In the village, the population was spread out, with 27.9% under the age of 18, 6.0% from 18 to 24, 27.1% from 25 to 44, 21.1% from 45 to 64, and 18.0% who were 65 years of age or older. The median age was 37 years. For every 100 females, there were 102.3 males. For every 100 females age 18 and over, there were 96.0 males.

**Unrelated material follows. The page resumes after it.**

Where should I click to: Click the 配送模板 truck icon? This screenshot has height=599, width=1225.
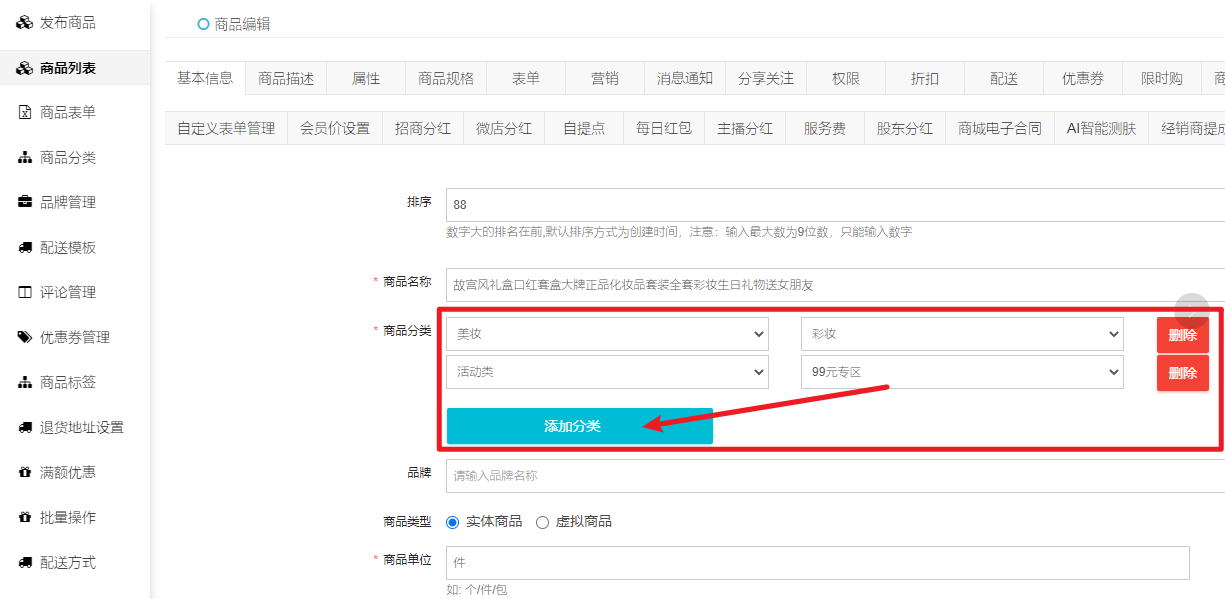tap(25, 248)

The median income for a household in the village was $29,063, and the median income for a family was $35,234. Males had a median income of $30,446 versus $22,188 for females. The per capita income for the village was $14,005. About 9.2% of families and 13.6% of the population were below the poverty line, including 11.5% of those under age 18 and 11.2% of those age 65 or over.

Historical population
| Census | Pop. | Note | %± |
| 1880 | 258 |  | — |
| 1890 | 314 |  | 21.7% |
| 1900 | 754 |  | 140.1% |
| 1910 | 858 |  | 13.8% |
| 1920 | 944 |  | 10.0% |
| 1930 | 840 |  | −11.0% |
| 1940 | 781 |  | −7.0% |
| 1950 | 737 |  | −5.6% |
| 1960 | 761 |  | 3.3% |
| 1970 | 727 |  | −4.5% |
| 1980 | 727 |  | 0.0% |
| 1990 | 619 |  | −14.9% |
| 2000 | 617 |  | −0.3% |
| 2010 | 561 |  | −9.1% |
| 2020 | 495 |  | −11.8% |
U.S. Decennial Census

==Education==

It is in the Hoopeston Area Community Unit School District 11.Students in the village, however, need to go to Hoopeston.